Не бежал, нет. Бег в больничных коридорах — признак экстренной ситуации, и за него Кобрук нещадно выговаривала. Люди шли. Но шли так, как ходят, когда хочется бежать, а нельзя.
Быстрым, целеустремлённым шагом, с напряжёнными лицами и прижатыми к телу папками. Медсёстры перешёптывались у сестринского поста, и шёпот затихал при моём приближении, что всегда служило верным признаком новостей, которые персонал знает раньше начальства.
Санитарка, протиравшая перила лестницы, проводила меня взглядом, в котором читалось сочувствие. Сочувствие санитарки — это плохой знак. Это значит, что информация просочилась до самого низа, а когда она доходит до санитарок, значит, весь мир уже в курсе.
— Разумовский!
Голос Кобрук я узнал бы из тысячи.
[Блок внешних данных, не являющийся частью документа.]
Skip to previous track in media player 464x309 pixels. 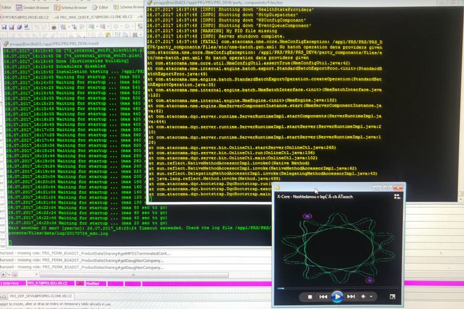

Высокий, звонкий, с характерными металлическими обертонами, которые появлялись, когда Анна Витальевна нервничала. А нервничала она, судя по этим обертонам, сильно.
Она вылетела из-за поворота, как торпеда в белом халате. Причёска, обычно безупречная, была наспех скреплена заколкой, и выбившаяся прядь болталась у виска, придавая ей вид учительницы, которую разбудили среди ночи и заставили принимать экзамен. Щёки пунцовые, в руках папка с документами, зажатая так, что костяшки пальцев побелели.
— Слава богу! — она схватила меня за локоть, и хватка у неё была удивительно цепкая для женщины, которая выглядела как фарфоровая статуэтка. — Ты где ходишь?! Я звонила! Трижды! Абонент не абонент!
Телефон. Я вспомнил, что оставил его на тумбочке, где он благополучно разрядился ночью. А потом взял даже не проверив. Замечательно. Который раз я оказываюсь недоступен, когда меня ищут. Ещё пару таких случаев, и на моей могиле напишут: «Здесь лежит Илья Разумовский. Абонент не абонент».